A professor also told the panel that the sisters had submitted the exact same answers for an exam he had supervised in which they sat across the room from each other.

And a psychologist who specializes in behavioral genetics and the study of twins testified that she would only have been surprised if the twins had “not ended up with the same scores.”

“We knew the truth. We weren’t going to roll over and let our reputation be ruined,” Kayla said. “You take an entire lifetime to build a reputation.”

Nancy Segal, who founded the Twin Studies Center at California State University, Fullerton and testified at trial, described the “very close intertwining” of twins.

“They are genetically predisposed to behave the same way,” Segal told Insider. “They’ve been raised the same and are natural partners in the same environment.”
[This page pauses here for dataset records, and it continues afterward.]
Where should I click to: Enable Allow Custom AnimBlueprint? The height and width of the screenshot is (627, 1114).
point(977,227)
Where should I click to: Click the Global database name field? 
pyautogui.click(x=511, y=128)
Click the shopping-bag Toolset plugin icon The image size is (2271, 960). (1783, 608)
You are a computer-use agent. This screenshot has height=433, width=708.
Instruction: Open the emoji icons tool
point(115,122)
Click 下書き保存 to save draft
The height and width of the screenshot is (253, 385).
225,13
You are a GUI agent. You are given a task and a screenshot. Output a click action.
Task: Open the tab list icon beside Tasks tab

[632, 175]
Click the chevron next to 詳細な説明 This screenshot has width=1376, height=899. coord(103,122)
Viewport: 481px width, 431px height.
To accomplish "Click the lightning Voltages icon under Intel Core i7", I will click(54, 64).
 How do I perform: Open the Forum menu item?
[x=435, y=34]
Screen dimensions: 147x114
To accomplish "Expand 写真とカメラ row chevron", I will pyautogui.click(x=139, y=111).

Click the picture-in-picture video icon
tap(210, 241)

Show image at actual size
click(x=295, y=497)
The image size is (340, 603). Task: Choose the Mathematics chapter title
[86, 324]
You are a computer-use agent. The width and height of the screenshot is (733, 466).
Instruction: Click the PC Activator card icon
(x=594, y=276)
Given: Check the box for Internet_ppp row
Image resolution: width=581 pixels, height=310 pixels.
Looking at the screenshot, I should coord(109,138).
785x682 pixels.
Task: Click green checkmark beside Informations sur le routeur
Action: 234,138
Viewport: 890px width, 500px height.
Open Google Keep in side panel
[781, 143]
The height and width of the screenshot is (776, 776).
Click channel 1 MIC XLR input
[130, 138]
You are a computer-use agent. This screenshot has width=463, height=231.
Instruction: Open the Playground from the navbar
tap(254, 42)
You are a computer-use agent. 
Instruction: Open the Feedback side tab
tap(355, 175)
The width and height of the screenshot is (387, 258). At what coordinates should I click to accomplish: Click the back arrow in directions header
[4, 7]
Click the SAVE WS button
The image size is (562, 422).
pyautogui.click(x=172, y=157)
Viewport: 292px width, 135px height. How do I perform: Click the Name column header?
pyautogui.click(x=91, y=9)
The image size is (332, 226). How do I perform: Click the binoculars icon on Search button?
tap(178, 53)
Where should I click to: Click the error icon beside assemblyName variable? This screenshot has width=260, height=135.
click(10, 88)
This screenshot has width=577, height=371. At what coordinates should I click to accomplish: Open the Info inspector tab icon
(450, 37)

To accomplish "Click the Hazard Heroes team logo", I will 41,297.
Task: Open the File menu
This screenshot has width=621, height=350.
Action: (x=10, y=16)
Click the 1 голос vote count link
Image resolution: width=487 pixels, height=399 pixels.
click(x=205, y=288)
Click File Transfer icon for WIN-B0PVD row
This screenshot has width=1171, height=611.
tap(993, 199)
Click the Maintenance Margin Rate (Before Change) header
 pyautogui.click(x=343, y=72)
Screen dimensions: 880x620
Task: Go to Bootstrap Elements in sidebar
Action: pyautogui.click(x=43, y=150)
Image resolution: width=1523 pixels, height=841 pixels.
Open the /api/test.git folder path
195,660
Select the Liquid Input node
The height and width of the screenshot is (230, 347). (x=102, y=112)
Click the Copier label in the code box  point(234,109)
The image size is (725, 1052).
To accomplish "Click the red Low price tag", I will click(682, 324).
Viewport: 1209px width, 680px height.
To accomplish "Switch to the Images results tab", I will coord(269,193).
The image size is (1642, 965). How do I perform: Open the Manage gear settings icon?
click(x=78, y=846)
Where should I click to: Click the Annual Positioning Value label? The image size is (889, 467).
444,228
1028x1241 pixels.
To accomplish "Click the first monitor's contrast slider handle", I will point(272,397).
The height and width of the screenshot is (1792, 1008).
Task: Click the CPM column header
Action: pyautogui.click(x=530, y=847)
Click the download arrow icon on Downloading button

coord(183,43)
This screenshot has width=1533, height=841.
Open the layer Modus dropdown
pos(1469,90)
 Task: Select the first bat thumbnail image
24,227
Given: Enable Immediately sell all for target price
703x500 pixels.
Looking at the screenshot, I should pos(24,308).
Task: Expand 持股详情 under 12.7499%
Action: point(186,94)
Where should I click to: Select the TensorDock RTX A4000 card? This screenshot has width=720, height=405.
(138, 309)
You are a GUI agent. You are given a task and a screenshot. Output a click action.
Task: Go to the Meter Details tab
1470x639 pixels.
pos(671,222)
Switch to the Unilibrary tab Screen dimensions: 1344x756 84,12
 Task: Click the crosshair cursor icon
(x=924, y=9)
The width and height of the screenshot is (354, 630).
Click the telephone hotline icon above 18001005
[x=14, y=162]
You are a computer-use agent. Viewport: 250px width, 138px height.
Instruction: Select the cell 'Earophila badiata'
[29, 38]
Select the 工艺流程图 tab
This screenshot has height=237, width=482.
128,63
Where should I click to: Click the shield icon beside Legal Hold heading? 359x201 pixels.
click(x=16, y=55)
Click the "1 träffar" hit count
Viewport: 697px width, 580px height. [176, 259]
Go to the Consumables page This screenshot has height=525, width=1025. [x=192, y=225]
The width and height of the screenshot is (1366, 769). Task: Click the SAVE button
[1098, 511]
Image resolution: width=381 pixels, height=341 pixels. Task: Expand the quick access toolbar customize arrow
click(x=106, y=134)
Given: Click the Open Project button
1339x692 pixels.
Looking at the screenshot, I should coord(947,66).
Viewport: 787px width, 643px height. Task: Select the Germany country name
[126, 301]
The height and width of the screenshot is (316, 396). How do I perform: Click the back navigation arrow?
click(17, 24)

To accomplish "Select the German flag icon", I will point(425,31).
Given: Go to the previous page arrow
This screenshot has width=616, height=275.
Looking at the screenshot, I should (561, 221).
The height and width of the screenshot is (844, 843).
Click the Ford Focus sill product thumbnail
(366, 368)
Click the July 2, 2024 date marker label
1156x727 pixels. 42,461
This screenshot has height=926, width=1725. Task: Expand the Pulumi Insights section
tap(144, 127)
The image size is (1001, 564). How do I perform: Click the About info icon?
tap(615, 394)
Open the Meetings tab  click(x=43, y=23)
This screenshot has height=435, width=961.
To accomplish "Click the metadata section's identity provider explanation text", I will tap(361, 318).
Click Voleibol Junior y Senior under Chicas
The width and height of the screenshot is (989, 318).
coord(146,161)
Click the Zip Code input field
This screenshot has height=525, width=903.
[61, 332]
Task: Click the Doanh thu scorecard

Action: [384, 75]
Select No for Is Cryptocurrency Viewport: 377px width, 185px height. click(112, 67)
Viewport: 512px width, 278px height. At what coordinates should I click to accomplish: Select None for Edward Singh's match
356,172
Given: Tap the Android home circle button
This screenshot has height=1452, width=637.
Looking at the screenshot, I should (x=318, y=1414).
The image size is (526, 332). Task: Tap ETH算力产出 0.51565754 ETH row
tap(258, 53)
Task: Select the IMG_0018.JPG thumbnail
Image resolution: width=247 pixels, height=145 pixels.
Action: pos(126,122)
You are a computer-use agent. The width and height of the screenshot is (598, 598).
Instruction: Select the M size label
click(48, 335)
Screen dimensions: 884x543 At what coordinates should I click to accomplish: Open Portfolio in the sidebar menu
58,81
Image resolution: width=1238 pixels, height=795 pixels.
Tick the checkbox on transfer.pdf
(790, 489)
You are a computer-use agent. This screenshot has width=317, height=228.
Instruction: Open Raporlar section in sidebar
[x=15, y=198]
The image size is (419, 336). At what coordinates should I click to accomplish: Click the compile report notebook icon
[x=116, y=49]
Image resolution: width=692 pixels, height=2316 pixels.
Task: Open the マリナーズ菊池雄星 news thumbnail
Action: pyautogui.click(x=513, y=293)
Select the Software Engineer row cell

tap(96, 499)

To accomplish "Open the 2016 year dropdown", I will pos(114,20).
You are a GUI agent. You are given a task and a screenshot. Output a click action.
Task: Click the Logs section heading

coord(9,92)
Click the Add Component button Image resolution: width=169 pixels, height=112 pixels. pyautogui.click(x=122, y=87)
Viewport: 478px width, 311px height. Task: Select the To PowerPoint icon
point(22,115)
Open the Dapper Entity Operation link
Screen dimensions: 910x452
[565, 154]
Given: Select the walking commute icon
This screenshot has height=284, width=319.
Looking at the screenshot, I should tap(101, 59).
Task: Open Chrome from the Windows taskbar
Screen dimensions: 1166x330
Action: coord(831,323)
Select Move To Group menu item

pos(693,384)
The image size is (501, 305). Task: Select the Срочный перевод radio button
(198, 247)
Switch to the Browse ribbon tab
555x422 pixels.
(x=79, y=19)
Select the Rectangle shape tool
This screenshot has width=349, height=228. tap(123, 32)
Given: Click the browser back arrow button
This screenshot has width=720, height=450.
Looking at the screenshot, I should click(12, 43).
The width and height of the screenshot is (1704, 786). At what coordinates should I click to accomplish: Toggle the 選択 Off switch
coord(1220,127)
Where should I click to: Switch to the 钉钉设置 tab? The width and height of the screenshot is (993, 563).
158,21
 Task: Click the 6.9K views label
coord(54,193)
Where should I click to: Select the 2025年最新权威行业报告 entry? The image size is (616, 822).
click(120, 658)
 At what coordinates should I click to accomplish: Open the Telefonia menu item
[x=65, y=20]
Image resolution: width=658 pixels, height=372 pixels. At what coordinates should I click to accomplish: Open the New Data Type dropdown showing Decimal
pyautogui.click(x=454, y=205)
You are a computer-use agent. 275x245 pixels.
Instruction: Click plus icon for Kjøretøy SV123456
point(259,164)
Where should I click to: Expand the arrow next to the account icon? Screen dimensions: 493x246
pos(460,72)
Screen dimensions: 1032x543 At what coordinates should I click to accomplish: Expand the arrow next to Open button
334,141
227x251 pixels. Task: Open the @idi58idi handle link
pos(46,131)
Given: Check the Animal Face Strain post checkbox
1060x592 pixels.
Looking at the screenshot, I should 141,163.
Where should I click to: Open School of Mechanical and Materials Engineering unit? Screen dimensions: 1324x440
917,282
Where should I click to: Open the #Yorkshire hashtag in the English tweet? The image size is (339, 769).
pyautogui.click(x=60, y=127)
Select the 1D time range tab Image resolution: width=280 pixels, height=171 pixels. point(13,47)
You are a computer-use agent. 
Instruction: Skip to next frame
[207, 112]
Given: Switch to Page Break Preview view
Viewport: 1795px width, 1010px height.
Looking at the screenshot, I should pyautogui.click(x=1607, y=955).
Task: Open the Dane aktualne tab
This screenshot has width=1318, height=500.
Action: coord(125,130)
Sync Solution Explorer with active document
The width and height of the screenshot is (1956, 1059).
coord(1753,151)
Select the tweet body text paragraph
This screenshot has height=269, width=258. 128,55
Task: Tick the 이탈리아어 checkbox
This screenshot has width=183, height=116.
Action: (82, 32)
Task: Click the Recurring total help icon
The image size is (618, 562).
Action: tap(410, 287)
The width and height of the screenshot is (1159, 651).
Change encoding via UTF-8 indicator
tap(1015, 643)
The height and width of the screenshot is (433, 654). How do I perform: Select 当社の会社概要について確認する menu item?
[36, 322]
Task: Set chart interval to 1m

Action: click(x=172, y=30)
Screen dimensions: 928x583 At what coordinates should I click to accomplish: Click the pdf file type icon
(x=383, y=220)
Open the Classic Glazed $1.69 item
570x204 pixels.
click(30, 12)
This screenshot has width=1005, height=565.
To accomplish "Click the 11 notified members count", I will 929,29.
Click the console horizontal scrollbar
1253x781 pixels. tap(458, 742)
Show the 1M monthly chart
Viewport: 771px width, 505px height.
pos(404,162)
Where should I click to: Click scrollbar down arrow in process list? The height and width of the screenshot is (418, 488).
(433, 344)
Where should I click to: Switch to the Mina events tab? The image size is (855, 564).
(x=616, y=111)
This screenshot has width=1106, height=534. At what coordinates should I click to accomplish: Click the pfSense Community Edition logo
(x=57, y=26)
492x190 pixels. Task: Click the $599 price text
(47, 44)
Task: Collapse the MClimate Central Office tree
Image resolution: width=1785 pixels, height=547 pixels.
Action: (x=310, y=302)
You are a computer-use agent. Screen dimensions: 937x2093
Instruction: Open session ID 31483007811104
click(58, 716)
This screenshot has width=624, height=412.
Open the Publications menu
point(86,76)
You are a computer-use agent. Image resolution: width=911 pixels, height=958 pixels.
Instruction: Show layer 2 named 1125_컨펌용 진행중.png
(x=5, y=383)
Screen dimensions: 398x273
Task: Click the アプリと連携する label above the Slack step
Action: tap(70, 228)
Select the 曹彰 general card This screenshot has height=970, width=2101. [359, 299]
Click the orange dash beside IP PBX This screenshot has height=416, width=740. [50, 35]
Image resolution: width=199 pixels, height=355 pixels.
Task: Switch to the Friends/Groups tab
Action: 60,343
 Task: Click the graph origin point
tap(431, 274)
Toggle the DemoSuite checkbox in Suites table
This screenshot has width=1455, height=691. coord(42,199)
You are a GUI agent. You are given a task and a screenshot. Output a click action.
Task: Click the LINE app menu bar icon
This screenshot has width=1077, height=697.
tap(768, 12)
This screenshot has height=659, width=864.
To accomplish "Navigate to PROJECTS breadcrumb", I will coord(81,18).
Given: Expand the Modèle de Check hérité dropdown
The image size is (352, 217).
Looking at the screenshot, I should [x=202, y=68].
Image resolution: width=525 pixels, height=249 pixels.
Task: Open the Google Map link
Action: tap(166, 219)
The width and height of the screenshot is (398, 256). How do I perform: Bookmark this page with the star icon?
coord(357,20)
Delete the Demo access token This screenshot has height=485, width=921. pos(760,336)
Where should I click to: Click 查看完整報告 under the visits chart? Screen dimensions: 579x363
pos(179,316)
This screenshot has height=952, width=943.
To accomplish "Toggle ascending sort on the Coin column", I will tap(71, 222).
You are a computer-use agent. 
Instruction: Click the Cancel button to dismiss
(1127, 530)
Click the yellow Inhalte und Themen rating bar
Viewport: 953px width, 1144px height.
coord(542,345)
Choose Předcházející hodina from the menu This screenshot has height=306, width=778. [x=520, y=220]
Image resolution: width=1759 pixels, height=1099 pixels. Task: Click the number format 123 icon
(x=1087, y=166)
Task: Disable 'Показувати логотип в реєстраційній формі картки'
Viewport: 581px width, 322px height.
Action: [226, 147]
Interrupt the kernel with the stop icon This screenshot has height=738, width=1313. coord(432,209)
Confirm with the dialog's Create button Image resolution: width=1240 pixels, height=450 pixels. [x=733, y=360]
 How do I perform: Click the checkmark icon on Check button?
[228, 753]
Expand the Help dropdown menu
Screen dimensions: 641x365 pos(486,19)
“We’ve been living with this for six years and we’ve finally had everything restored to us,” Kayla said. Facebook / Kellie Bingham

She said “identical twins just have this kind of understanding that goes beyond what we typically think of as a close relationship.”

Segal noted that twin students are frequently accused of cheating due to the similarity of their thinking and behavior.

When the verdict was announced, the now 31-year-old sisters held each other’s hands.

“It was the biggest moment of our lives,” Kayla said. “We’ve been living with this for six years and we’ve finally had everything restored to us.”

The two women now work at the same law firm and want to tackle defamation lawsuits like their own, the outlet said.